In Week 3, Byrd recorded six combined tackles (four solo), but was responsible for giving up crucial plays due to an inability tackle. The Saints went on to lose 32–45 against the Atlanta Falcons. Head coach Sean Payton subsequently benched him in favor of rookie Vonn Bell as the Saints won 34–35 at the San Diego Chargers. Beginning in Week 5, defensive coordinator Dennis Allen had Byrd appearing in three-safety sets. In Week 6, Byrd began appearing in three-safety sets full-time and fully transitioned into his new position alongside Vonn Bell and Kenny Vaccaro. On October 30, 2016, he set a season-high with ten combined tackles (eight solo) as the Saints defeated the Seattle Seahawks 25–20. On December 24, 2016, Byrd made six combined tackles (three solo), two pass deflections, and set a season-high with two interceptions during a 31–24 victory against the Tampa Bay Buccaneers. He helped secure the victory by intercepting a pass by Jameis Winston to wide receiver Russell Shepard with only 8:13 in the fourth quarter. He finished the 2016 NFL season with 82 combined tackles (56 solo), three pass deflections, and two interceptions on 16 games and 15 starts.
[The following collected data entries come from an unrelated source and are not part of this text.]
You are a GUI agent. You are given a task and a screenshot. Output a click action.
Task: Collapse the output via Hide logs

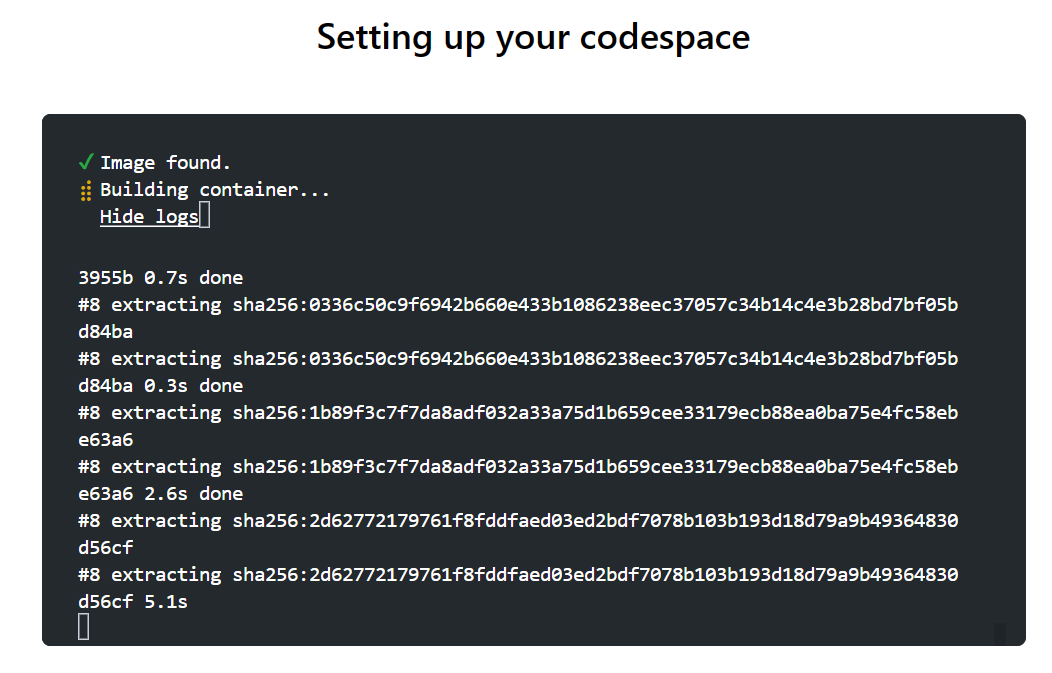tap(149, 216)
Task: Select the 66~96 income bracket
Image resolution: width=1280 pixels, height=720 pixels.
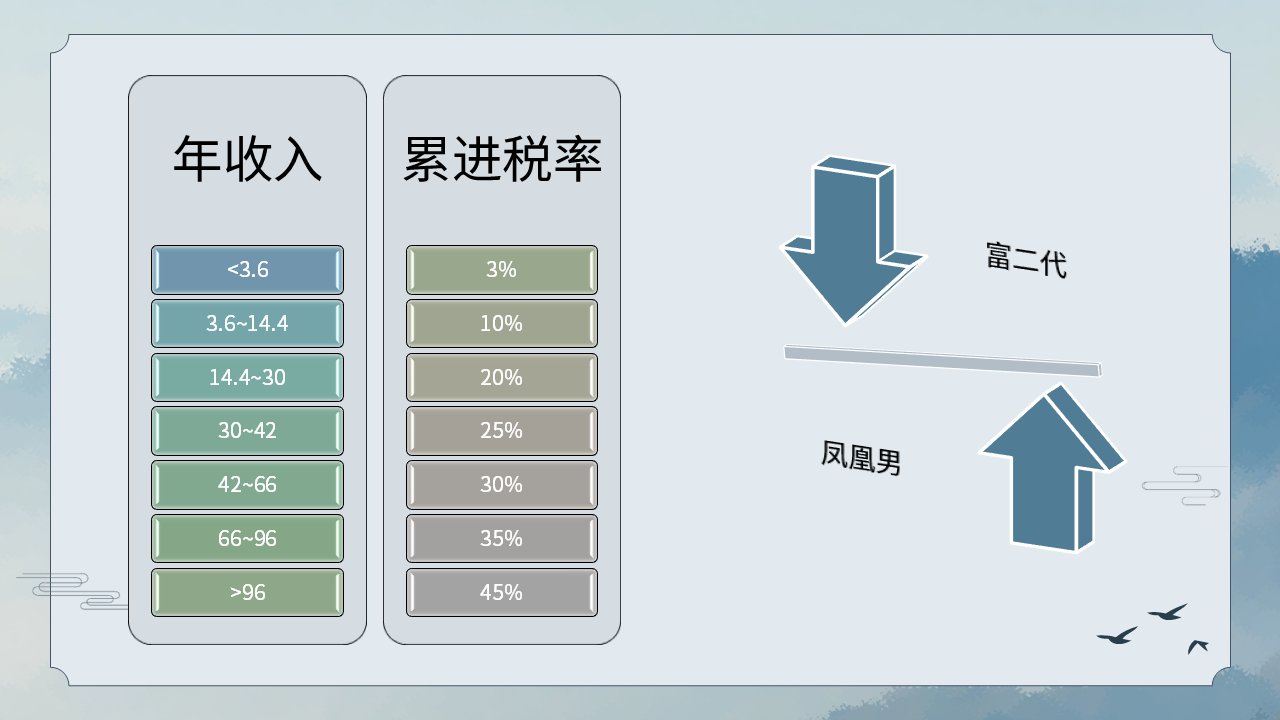Action: [247, 539]
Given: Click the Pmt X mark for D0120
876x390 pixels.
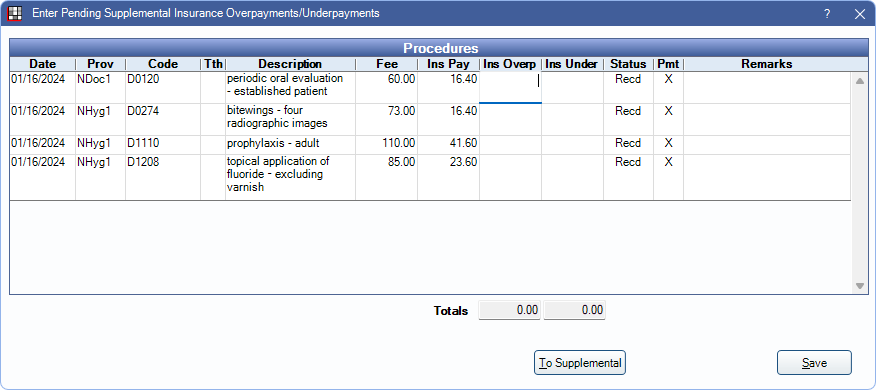Looking at the screenshot, I should coord(668,79).
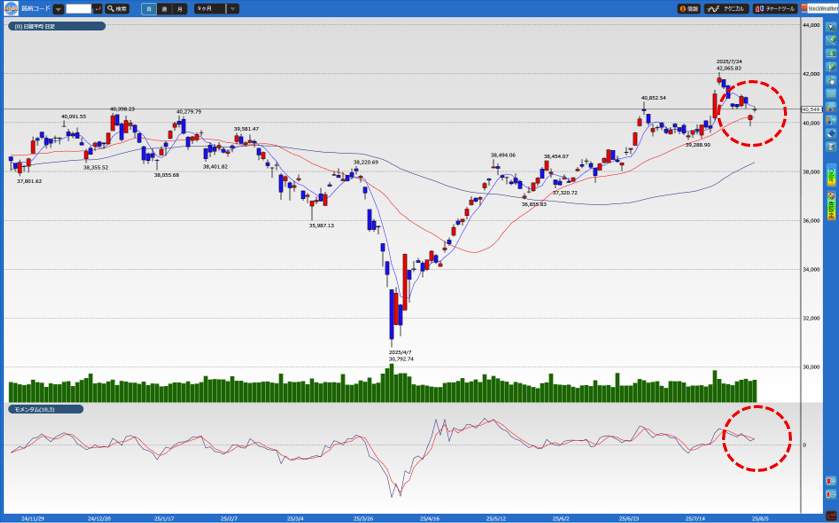Image resolution: width=839 pixels, height=523 pixels.
Task: Switch chart to monthly (月) interval
Action: pyautogui.click(x=179, y=9)
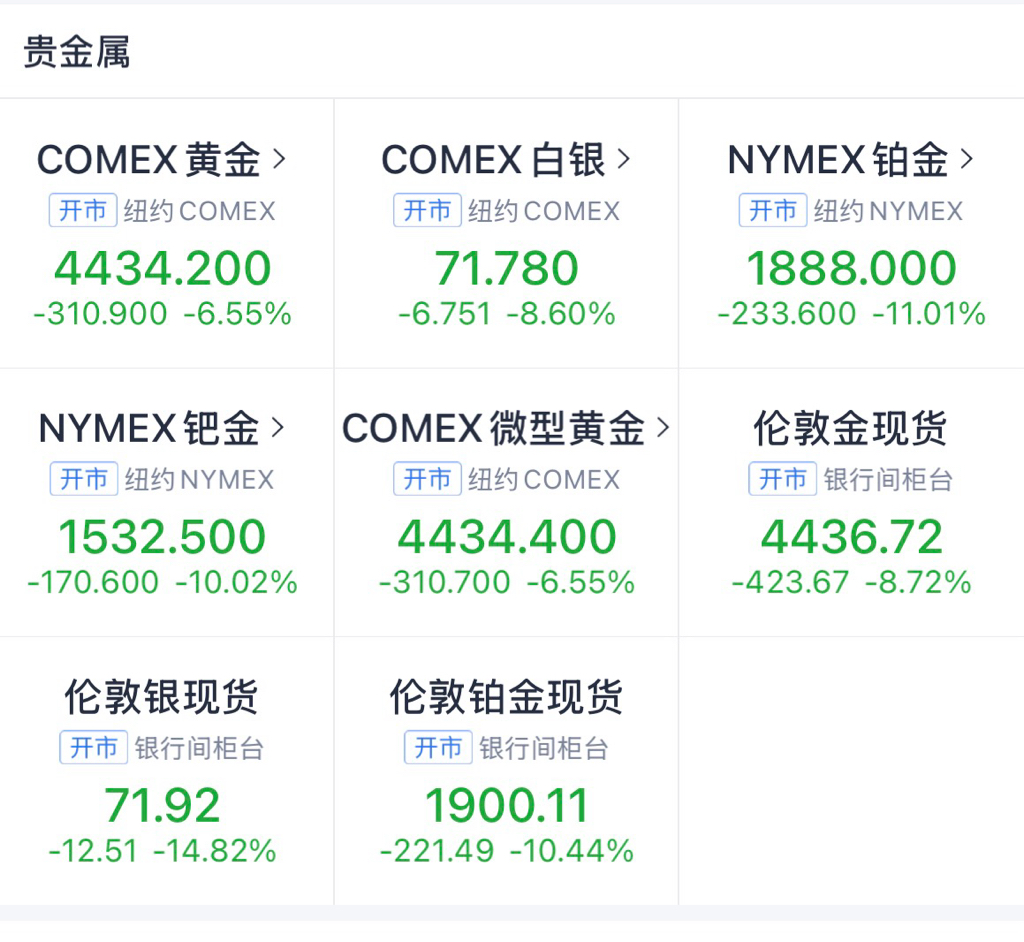Select the 开市 tag under COMEX微型黄金
Image resolution: width=1024 pixels, height=942 pixels.
pyautogui.click(x=428, y=479)
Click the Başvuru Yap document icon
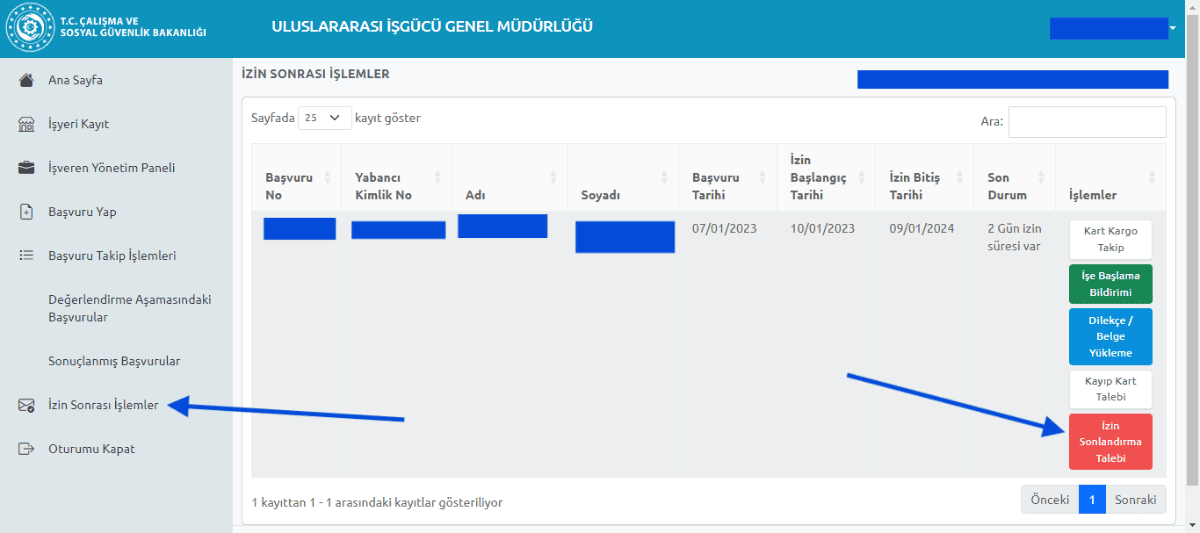 click(x=27, y=212)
On March 10, 2017, Byrd was released by the Saints.

===Carolina Panthers===
On October 3, 2017, Byrd was signed by the Carolina Panthers.

===NFL statistics===

| Year | Team | GP | COMB | TOTAL | AST | SACK | FF | FR | FR YDS | INT | IR YDS | AVG IR | LNG | TD | PD |
|---|---|---|---|---|---|---|---|---|---|---|---|---|---|---|---|
| 2009 | BUF | 14 | 45 | 33 | 12 | 0.0 | 0 | 0 | 0 | 9 | 118 | 13 | 37 | 0 | 11 |
| 2010 | BUF | 16 | 89 | 62 | 27 | 1.0 | 3 | 2 | 0 | 1 | 37 | 37 | 37 | 1 | 2 |
| 2011 | BUF | 16 | 98 | 75 | 23 | 1.0 | 3 | 1 | 0 | 3 | 88 | 29 | 37 | 1 | 8 |
| 2012 | BUF | 16 | 76 | 53 | 23 | 0.0 | 4 | 2 | 0 | 5 | 81 | 16 | 45 | 0 | 6 |
| 2013 | BUF | 11 | 48 | 37 | 11 | 1.0 | 1 | 0 | 0 | 4 | 85 | 21 | 57 | 0 | 6 |
| 2014 | NO | 4 | 22 | 17 | 5 | 0.0 | 1 | 0 | 0 | 0 | 0 | 0 | 0 | 0 | 2 |
| 2015 | NO | 13 | 53 | 37 | 16 | 1.0 | 1 | 1 | 1 | 1 | 24 | 24 | 24 | 0 | 3 |
| 2016 | NO | 16 | 82 | 56 | 26 | 0.0 | 0 | 0 | 0 | 2 | 35 | 17 | 24 | 0 | 3 |
| 2017 | CAR | 12 | 11 | 9 | 2 | 0.0 | 0 | 0 | 0 | 0 | 0 | 0.0 | 0 | 0 | 0 |
| Career |  | 118 | 524 | 379 | 145 | 4.0 | 13 | 6 | 1 | 25 | 468 | 19 | 57 | 2 | 41 |

==Personal life==
His father, Gill Byrd, played in the National Football League for the San Diego Chargers from 1983 to 1992, and was the defensive backs coach for the Buffalo Bills for the 2017-18 season. He is currently the passing game coordinator/safeties coach at the University of Illinois.

Byrd is cousins with Richard Rodgers. His uncle is Richard Rodgers Sr.

Byrd is a Christian. He also sponsors two children through Compassion International.